Up for grabs is a share of the country's staggering electronics market, with more than 710 million mobile users alone, according to statistics released in October by China's Ministry of Industry and Information. Now Digital China, a major IT services provider and distributor, is aiming to deliver a chunk of the nation's wireless consumers and businesses to RIM.

"Digital China has always believed in advanced and cutting-edge products that deliver value to Chinese customers," Digital China Chairman and CEO Guo Wei said in a statement. "Through this collaboration, RIM will leverage Digital China’s proven professional services and nationwide coverage to reach more customers and to increase the visibility of the BlackBerry solution across the country."

It's unclear which BlackBerry devices are to be covered under the deal.

While striking an arrangement for distribution in China is a major victory for any U.S. electronics vendor, it doesn't mean the battle's over. Apple, for instance, also recently began selling its iPhone in China through a partnership with local carrier China Unicom, though the effort is still seen as something of an uphill struggle.

For example, Apple (NASDAQ: AAPL) cannot sell the devices with working Wi-Fi connections, limiting their functionality. Additionally, the iPhone may prove unappetizingly expensive for the average Chinese buyer: Without a contract, the device's price tag could range from $730 for the 8GB 3G model to $1,000 for the 32GB iPhone 3G S.

There's also the concern of the country's vast gray market , through which mobile devices can be made and sold outside of authorized channels -- enabling their sellers to skirt taxes, government regulation and other oversight, like quality assurance testing.

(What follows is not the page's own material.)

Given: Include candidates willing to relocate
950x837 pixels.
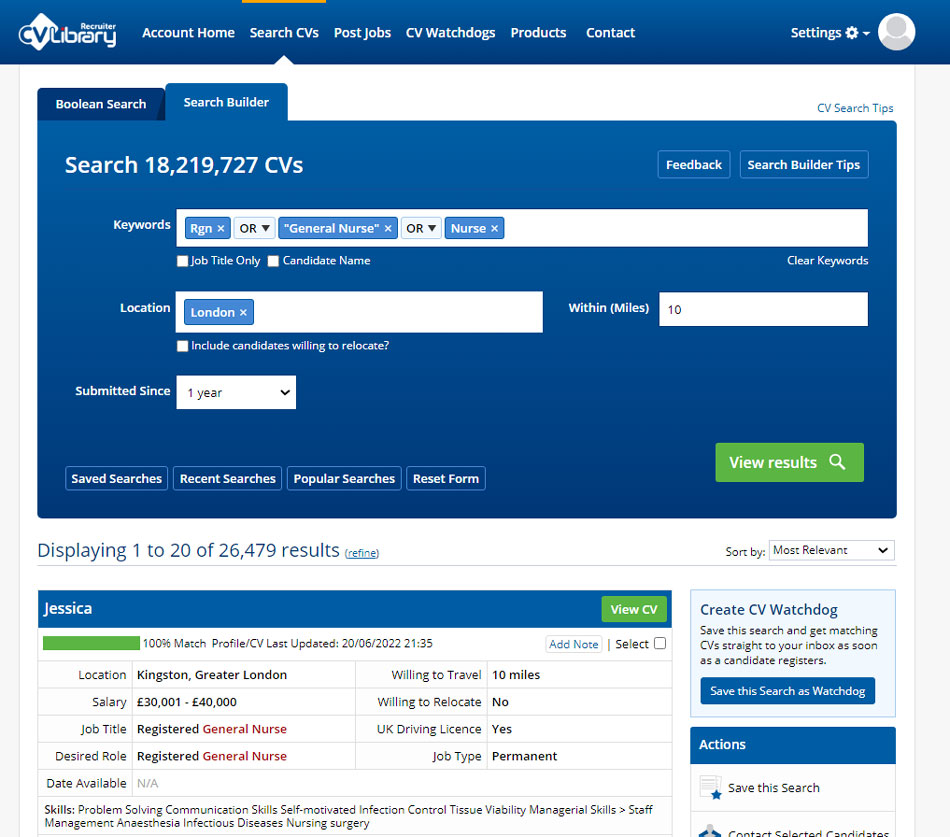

And the gray market is growing. Hardware industry researcher iSuppli said Chinese gray market firms will ship 145 million units wireless devices in 2009 -- up 43.6 percent from the previous year.

It's unclear which devices will be covered through Research In Motion's own deal for access to China, and whether any of its Wi-Fi-enabled units will be similarly limited.

Still, Research In Motion is describing its new agreement as a win.

"Business partnerships are an important aspect of RIM's strategy and Digital China's extensive knowledge and market presence will further expand the opportunity for RIM in China," RIM Co-CEO Jim Balsillie said in a statement.